Malala describes conditions for women in Swat: women don't vote, don't leave their houses except with a male guardian, and aren't educated. Arranged marriages to much older men often end tragically. A fifteen-year-old neighbor who made the mistake of falling in love was poisoned by her family in an honor killing. A girl could be forced to marry a bad man in order to settle a tribal feud. Malala's mother could not read.

There is no clear, bright line between "good" Muslims in Pakistan who want education, peace, women's rights and coexistence, and "bad" Muslims. In each household, in each family, in each heart, there are confused desires and loyalties. Malala's own mother at first supported the very terrorists who shot her own daughter. Malala's father, Ziauddin, once prayed "O Allah, please make war between Muslims and infidels so I can die in your service and be a martyr." Later he denounced this thinking as the result of "brainwashing." In Malala's hometown bazaar, you could buy posters and candy boxes emblazoned with heroic images of Osama Bin Laden.

One woman gave her gold jewelry to the Taliban. When she flinched during explosions, her husband chided her: "There goes your nose ring; there go your bangles." Indeed, Malala reports that the Pakistan government and security services are implicated in support of the very terrorists they claim to be fighting, and taking money from America for fighting.

Those advancing jihad and gender apartheid cite Islamic scripture and practice as support. As one mullah put it, if anyone can show Islamic support for the education of females, that person "can come and p--- on my beard."

Ziauddin and Malala try to say that Islam is all about peace, education, and equality between men and women, but they don't cite any Muslim scripture or practice to support this claim. In fact the Koran and hadith describe women as deficient in intelligence and religion.

Malala describes in detail the encroachment of the Taliban on day to day life in Swat Valley. She describes the Taliban listening at keyholes, sadistically killing neighbors, including a poor dancing girl, and black fires as confiscated TVs and DVD players burn. Malala grew up in Swat, proud of the Buddhist monasteries and stupas that once graced the region. The Taliban arrived and destroyed them, as they destroyed the Bamiyan Buddhas.
+ + + +
■ Exercise goal ■
Please reproduce the full passage about Malala and life in Swat, word for word.

■ Data excerpts ■
+ + + +
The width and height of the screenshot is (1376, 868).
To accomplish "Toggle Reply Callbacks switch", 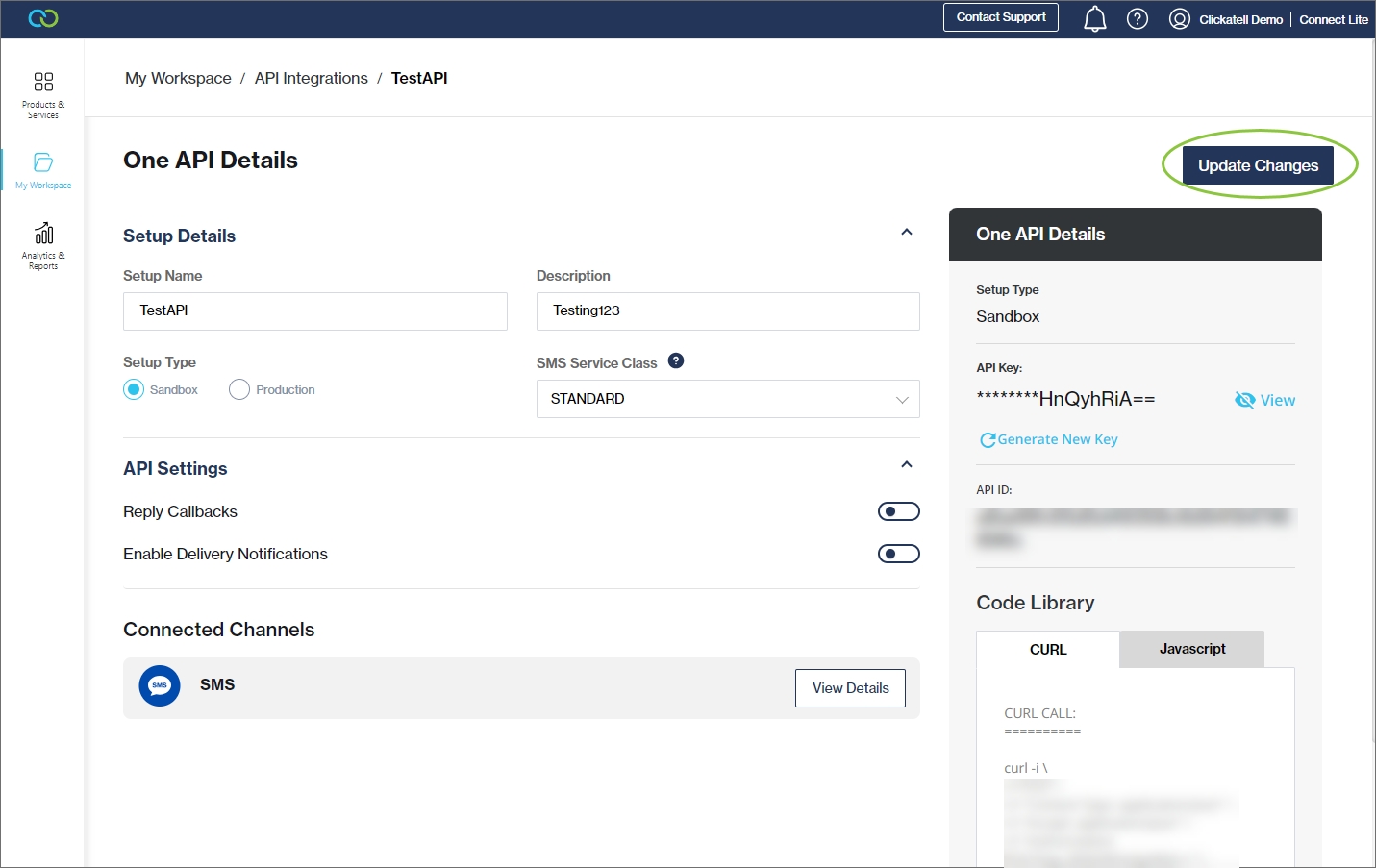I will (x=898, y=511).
+ + + +
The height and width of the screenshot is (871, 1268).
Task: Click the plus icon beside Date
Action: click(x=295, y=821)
+ + + +
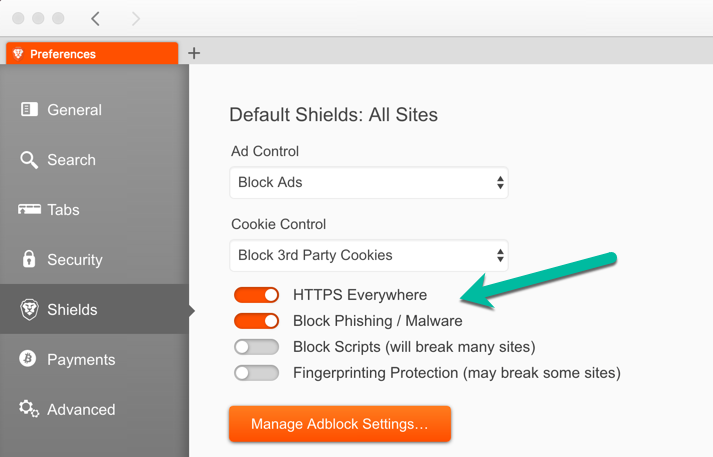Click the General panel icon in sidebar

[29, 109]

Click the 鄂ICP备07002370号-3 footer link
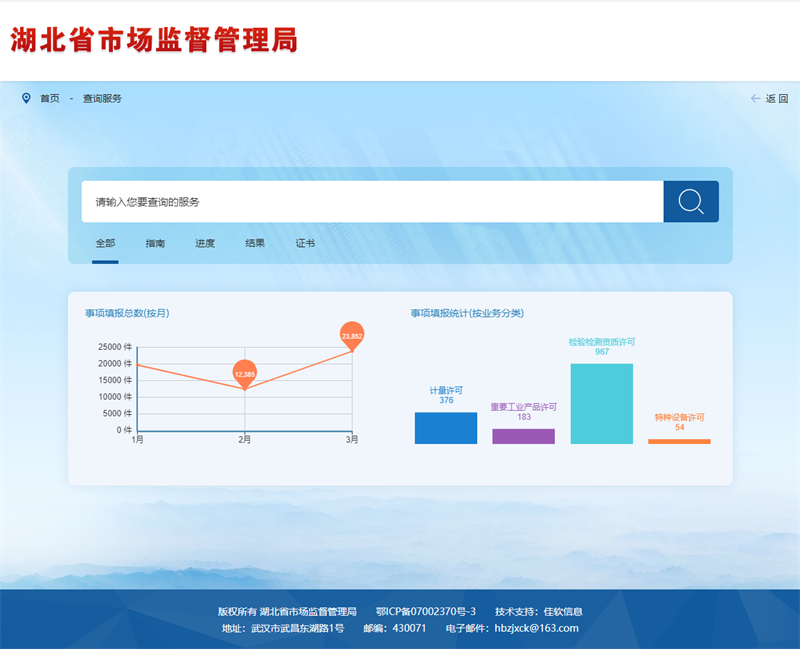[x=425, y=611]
+ + + +
■ Finished task ■
Malala describes conditions for women in Swat: women don't vote, don't leave their houses except with a male guardian, and aren't educated. Arranged marriages to much older men often end tragically. A fifteen-year-old neighbor who made the mistake of falling in love was poisoned by her family in an honor killing. A girl could be forced to marry a bad man in order to settle a tribal feud. Malala's mother could not read.

There is no clear, bright line between "good" Muslims in Pakistan who want education, peace, women's rights and coexistence, and "bad" Muslims. In each household, in each family, in each heart, there are confused desires and loyalties. Malala's own mother at first supported the very terrorists who shot her own daughter. Malala's father, Ziauddin, once prayed "O Allah, please make war between Muslims and infidels so I can die in your service and be a martyr." Later he denounced this thinking as the result of "brainwashing." In Malala's hometown bazaar, you could buy posters and candy boxes emblazoned with heroic images of Osama Bin Laden.

One woman gave her gold jewelry to the Taliban. When she flinched during explosions, her husband chided her: "There goes your nose ring; there go your bangles." Indeed, Malala reports that the Pakistan government and security services are implicated in support of the very terrorists they claim to be fighting, and taking money from America for fighting.

Those advancing jihad and gender apartheid cite Islamic scripture and practice as support. As one mullah put it, if anyone can show Islamic support for the education of females, that person "can come and p--- on my beard."

Ziauddin and Malala try to say that Islam is all about peace, education, and equality between men and women, but they don't cite any Muslim scripture or practice to support this claim. In fact the Koran and hadith describe women as deficient in intelligence and religion.

Malala describes in detail the encroachment of the Taliban on day to day life in Swat Valley. She describes the Taliban listening at keyholes, sadistically killing neighbors, including a poor dancing girl, and black fires as confiscated TVs and DVD players burn. Malala grew up in Swat, proud of the Buddhist monasteries and stupas that once graced the region. The Taliban arrived and destroyed them, as they destroyed the Bamiyan Buddhas.